TO DO:
From the records below, copy out exactly the lines from the one containing "Open text display settings (Aא icon)" to the one containing "Task: Click the 'qasm_simulator'", both included. Add nothing else.
--*--
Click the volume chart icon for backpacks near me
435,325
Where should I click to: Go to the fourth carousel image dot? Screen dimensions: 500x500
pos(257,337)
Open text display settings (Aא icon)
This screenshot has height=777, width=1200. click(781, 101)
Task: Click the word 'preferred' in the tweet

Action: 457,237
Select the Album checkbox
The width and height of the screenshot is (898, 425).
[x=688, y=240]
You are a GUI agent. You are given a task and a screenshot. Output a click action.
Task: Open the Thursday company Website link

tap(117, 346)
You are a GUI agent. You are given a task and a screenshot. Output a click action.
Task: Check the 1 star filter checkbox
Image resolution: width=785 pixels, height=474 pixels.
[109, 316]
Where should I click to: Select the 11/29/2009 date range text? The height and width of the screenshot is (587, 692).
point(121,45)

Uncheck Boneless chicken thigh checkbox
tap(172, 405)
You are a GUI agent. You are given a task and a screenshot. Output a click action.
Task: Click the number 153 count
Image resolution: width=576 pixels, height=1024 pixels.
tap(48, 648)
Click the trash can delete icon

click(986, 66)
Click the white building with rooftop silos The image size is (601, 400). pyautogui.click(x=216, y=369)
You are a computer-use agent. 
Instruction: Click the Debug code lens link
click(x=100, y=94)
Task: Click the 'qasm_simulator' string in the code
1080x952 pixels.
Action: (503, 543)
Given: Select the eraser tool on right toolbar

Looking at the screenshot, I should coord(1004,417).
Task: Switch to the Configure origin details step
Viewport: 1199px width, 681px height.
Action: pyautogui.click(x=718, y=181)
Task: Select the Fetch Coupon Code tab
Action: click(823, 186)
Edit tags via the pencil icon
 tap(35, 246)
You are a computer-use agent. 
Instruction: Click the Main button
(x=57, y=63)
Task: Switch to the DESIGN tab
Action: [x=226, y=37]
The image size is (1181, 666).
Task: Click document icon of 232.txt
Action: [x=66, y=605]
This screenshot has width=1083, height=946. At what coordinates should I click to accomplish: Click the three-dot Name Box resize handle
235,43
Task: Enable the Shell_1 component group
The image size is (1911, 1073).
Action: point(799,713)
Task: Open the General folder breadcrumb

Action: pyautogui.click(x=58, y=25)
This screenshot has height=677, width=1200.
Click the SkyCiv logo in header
--*--
RESULT BELOW:
Open text display settings (Aא icon)
This screenshot has height=777, width=1200. click(781, 101)
Task: Click the word 'preferred' in the tweet

Action: 457,237
Select the Album checkbox
The width and height of the screenshot is (898, 425).
[x=688, y=240]
You are a GUI agent. You are given a task and a screenshot. Output a click action.
Task: Open the Thursday company Website link

tap(117, 346)
You are a GUI agent. You are given a task and a screenshot. Output a click action.
Task: Check the 1 star filter checkbox
Image resolution: width=785 pixels, height=474 pixels.
[109, 316]
Where should I click to: Select the 11/29/2009 date range text? The height and width of the screenshot is (587, 692).
point(121,45)

Uncheck Boneless chicken thigh checkbox
tap(172, 405)
You are a GUI agent. You are given a task and a screenshot. Output a click action.
Task: Click the number 153 count
Image resolution: width=576 pixels, height=1024 pixels.
tap(48, 648)
Click the trash can delete icon

click(986, 66)
Click the white building with rooftop silos The image size is (601, 400). pyautogui.click(x=216, y=369)
You are a computer-use agent. 
Instruction: Click the Debug code lens link
click(x=100, y=94)
Task: Click the 'qasm_simulator' string in the code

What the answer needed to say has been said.